* What you will do
The listing below should be reproduced precisely, except for its images.
# # # #
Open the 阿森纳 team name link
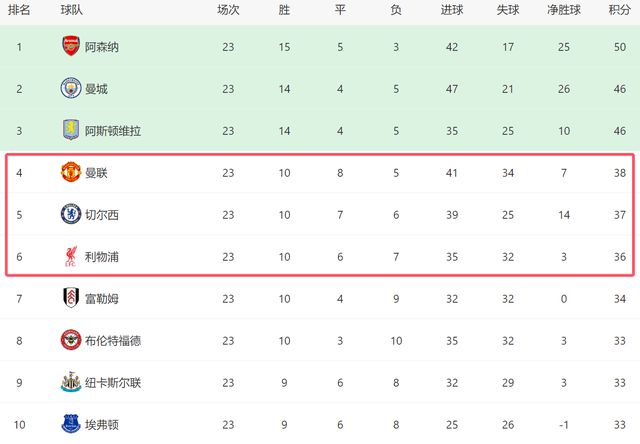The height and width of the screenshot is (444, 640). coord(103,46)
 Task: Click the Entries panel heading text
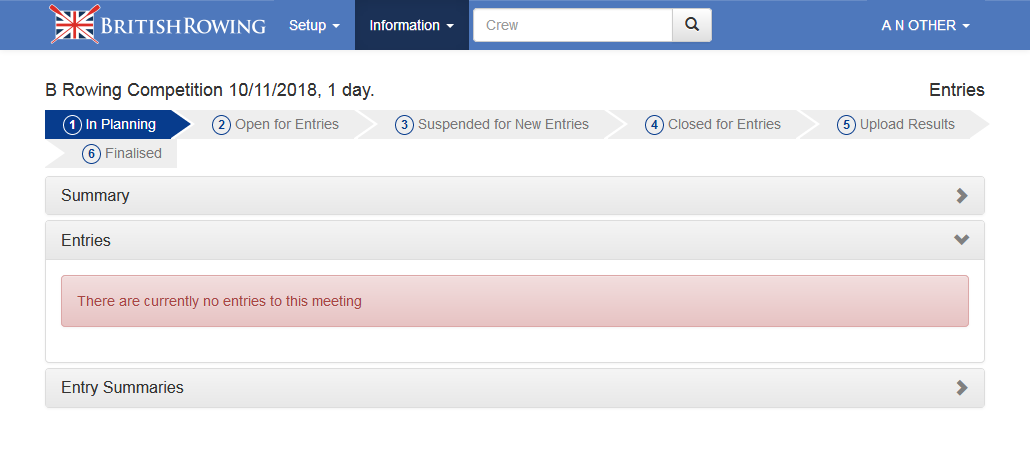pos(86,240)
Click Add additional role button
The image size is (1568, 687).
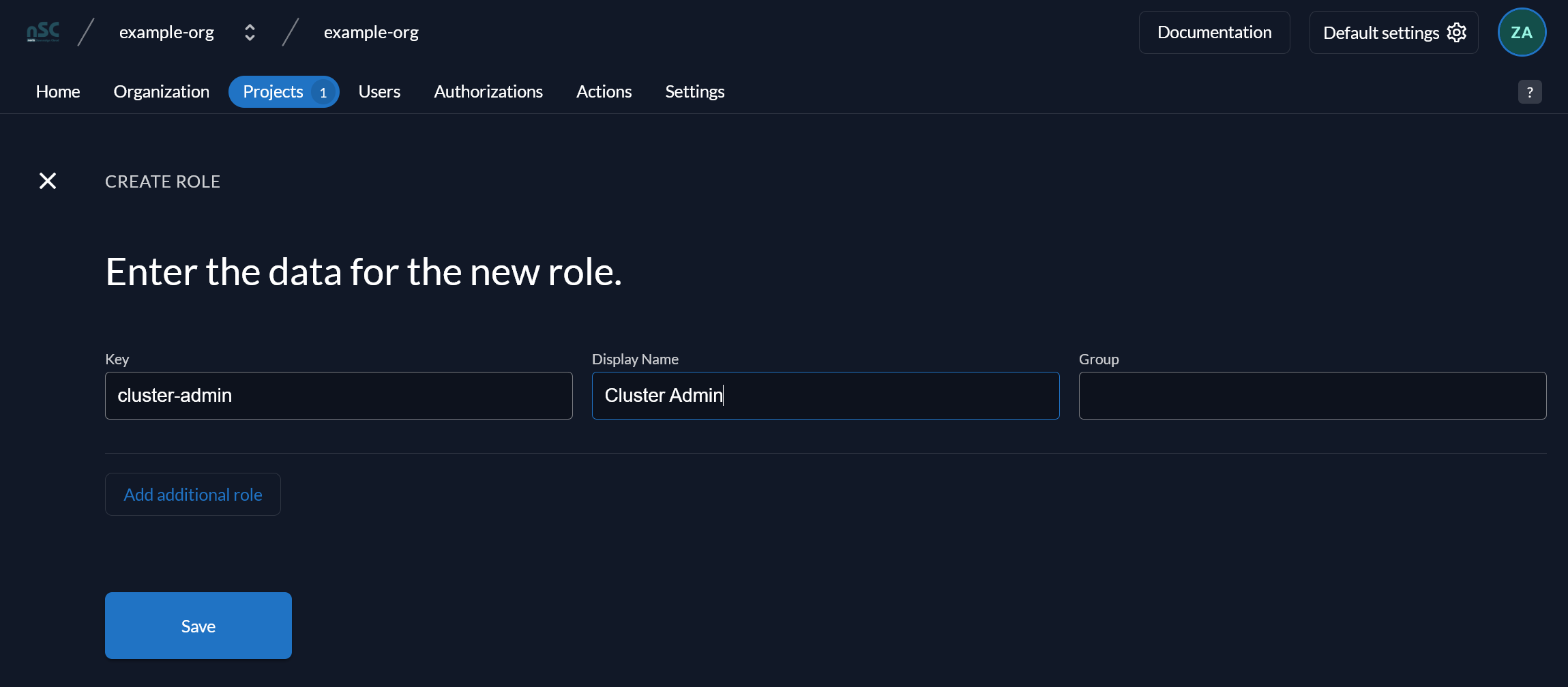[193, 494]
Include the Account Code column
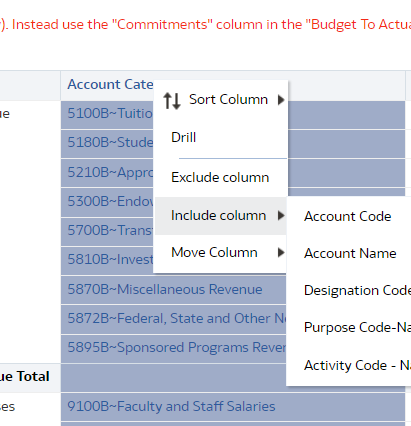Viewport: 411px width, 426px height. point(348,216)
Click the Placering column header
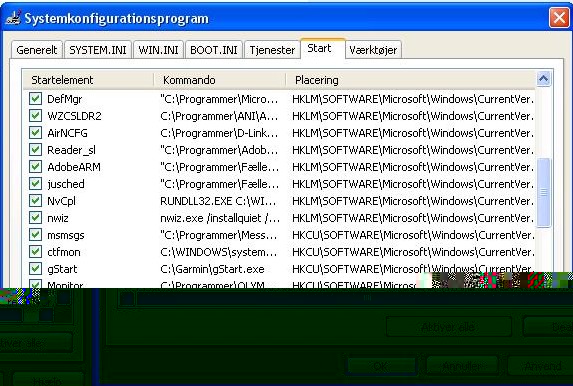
# # # #
* Answer section
Open the 阿森纳 team name link
The height and width of the screenshot is (444, 640). coord(103,46)
 Task: Click the Entries panel heading text
pos(86,240)
Click Add additional role button
The image size is (1568, 687).
[193, 494]
Include the Account Code column
Viewport: 411px width, 426px height. point(348,216)
Click the Placering column header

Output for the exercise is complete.